# SM BABIES' FUNNY FACES



## gibbert (Jan 13, 2005)

I take tons and tons of photos of my girl (clearly I'm not the only one here). Every once in awhile I'm surprised to find that the "captured expression" is completely different from the sweet fluffy face I was looking at when I snapped the photo. I'm sure this has happened to all of us. Here are some of Tchelsi's accidental funny faces (photo #2 is her Billy Idol impression!
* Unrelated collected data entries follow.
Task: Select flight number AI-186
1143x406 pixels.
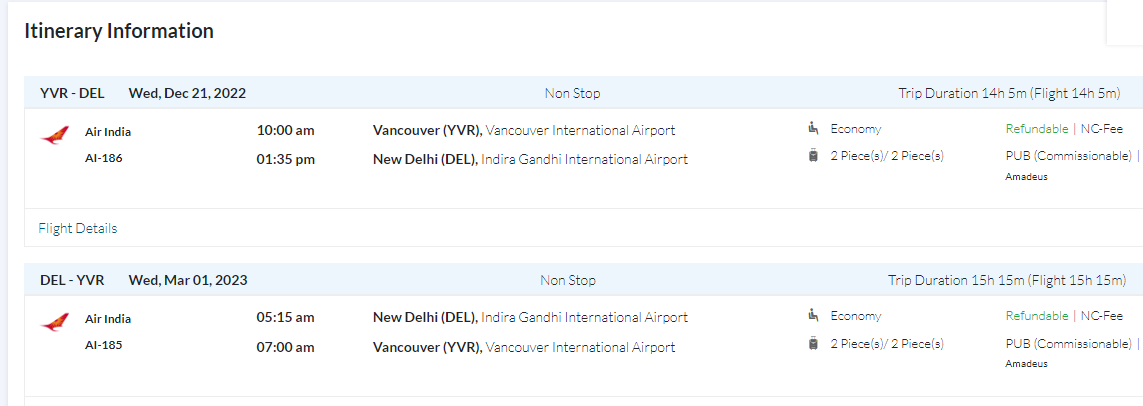Action: 104,158
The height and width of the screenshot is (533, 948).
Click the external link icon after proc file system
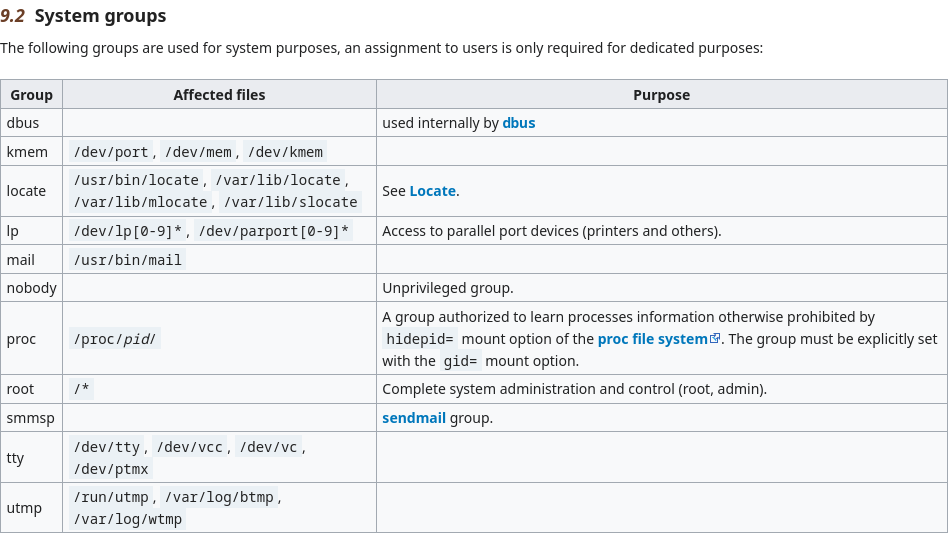[x=715, y=338]

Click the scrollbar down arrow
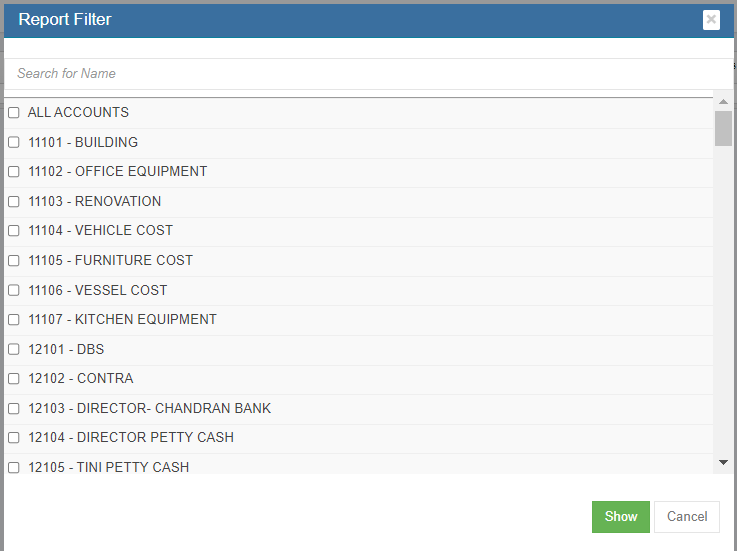click(723, 462)
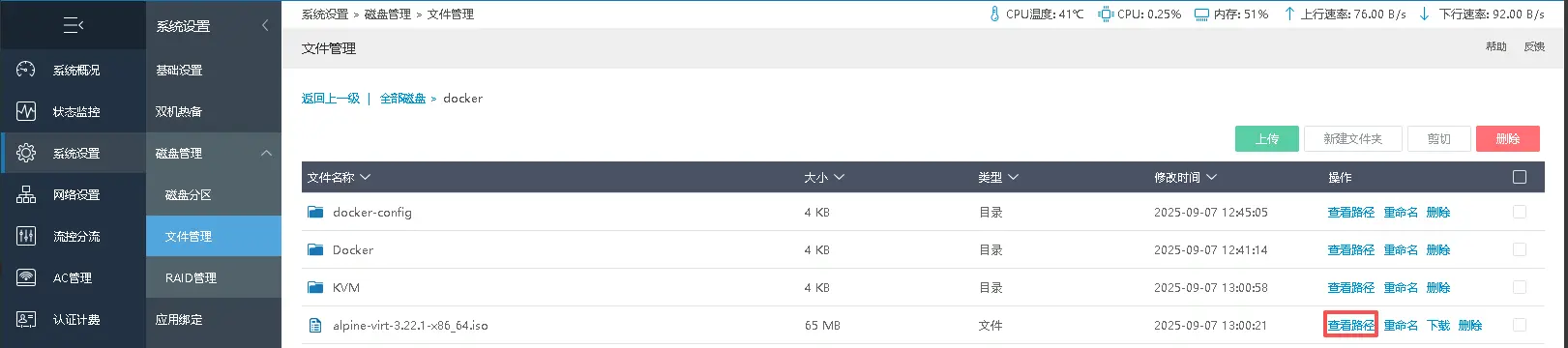Sort by 修改时间 column arrow
This screenshot has width=1568, height=348.
tap(1211, 178)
). Everybody please share yours as well! I can't wait to see them!


----------



## felicity (Jun 19, 2006)

what a great idea for a thread









i love the one where she's got the green tank on lol, mishkin isn't home yet so i don't have any funny photo's but i'll post some when he gets home.



felicity


----------



## ddsumm (Jan 26, 2006)

You have all seen these before , but what the heck... here they are again for the newbies....

it's rude to poke your tongue out...
[attachment=10978:attachment]

and this one is : you shake it all about..
[attachment=10979:attachment] 

tiger calling..
[attachment=10980:attachment]


LOL LOL


Dede and Chloe from down under


----------



## maltmyheart (Jun 27, 2006)

[attachment=10981:attachment]I have taken so many pictures of Alex but here's one that makes me laugh...


----------



## ddsumm (Jan 26, 2006)

> [attachment=10981:attachment]I have taken so many pictures of Alex but here's one that makes me laugh...[/B]
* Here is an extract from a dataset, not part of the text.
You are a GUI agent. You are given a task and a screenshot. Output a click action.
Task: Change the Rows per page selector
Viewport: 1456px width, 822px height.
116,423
I couldnt work it out at first














Then I saw his teeth....... that is way tooooooo funny!!!!!
























He doesnt want his shirt on that's for sure!!

















Dede and Chloe from down under


----------



## Carla (Aug 30, 2005)

I usually don't keep the "blooper" pics of Shotzi but I did save a couple because her expression is almost human like.

*"I wish she'd quit playing Barbie doll on me.**"*

[attachment=10986:attachment] [attachment=10987:attachment]

Carla & Shotzi


----------



## gibbert (Jan 13, 2005)

I love the tongue picture (only the 2nd time I've seen it)!


----------



## gibbert (Jan 13, 2005)

> [attachment=10981:attachment]I have taken so many pictures of Alex but here's one that makes me laugh...[/B]


This one is priceless! And I LOVE your gallery!


----------



## Baby Gizmo (Apr 18, 2005)

Here are a few from Christmas when I was trying to make Photo Cards of him. He hates his picture being made. I think it is the flash!

The dark one is without the flash![attachment=10992:attachment]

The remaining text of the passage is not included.